▶ Given exercise
Reproduce word for word the part of the data that opens with the line containing "Given: Visit hlary's" and closes with the line containing "Looking at the screenshot, I should coord(464,416).", including both of those lines.

▶ Extracted data

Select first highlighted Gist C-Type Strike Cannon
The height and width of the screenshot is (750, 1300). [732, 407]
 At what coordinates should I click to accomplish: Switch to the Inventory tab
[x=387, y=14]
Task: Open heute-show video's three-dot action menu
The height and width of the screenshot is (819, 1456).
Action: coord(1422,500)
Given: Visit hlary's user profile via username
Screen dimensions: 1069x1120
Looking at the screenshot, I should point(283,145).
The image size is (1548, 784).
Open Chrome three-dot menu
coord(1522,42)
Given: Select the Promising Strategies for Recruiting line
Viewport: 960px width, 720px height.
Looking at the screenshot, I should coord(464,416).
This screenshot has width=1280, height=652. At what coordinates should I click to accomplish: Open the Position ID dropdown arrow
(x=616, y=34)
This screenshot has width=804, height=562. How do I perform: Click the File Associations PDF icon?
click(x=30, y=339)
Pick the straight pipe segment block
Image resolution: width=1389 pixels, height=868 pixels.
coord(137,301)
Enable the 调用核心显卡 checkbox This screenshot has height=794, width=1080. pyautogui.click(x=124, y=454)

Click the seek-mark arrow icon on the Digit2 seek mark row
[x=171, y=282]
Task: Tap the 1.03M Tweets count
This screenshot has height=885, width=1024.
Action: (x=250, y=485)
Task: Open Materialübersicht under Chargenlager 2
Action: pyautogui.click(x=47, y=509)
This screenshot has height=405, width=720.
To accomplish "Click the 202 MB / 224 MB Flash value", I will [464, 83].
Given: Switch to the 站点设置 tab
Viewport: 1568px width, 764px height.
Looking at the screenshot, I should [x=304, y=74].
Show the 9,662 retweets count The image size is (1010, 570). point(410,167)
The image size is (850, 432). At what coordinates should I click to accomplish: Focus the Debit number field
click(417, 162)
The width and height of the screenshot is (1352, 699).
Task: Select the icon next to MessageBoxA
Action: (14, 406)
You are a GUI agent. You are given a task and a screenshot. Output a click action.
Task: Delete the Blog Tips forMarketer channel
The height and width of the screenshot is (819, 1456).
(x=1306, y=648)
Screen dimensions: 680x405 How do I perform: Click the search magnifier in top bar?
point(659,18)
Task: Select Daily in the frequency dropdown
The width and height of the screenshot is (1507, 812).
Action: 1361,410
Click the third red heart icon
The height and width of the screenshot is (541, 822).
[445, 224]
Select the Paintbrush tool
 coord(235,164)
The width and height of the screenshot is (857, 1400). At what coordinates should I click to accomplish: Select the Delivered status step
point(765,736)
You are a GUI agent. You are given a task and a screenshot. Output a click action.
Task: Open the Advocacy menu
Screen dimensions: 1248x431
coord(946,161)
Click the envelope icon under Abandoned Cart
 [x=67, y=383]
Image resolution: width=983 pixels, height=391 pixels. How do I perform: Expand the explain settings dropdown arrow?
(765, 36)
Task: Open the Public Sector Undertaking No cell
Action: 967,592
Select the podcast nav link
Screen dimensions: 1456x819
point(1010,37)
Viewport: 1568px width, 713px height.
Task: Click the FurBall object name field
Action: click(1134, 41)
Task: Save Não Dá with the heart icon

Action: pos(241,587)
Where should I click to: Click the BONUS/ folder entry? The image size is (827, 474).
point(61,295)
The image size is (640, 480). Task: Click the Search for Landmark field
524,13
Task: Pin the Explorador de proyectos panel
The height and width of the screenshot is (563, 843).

▶ Result for this task
Given: Visit hlary's user profile via username
Screen dimensions: 1069x1120
Looking at the screenshot, I should point(283,145).
The image size is (1548, 784).
Open Chrome three-dot menu
coord(1522,42)
Given: Select the Promising Strategies for Recruiting line
Viewport: 960px width, 720px height.
Looking at the screenshot, I should coord(464,416).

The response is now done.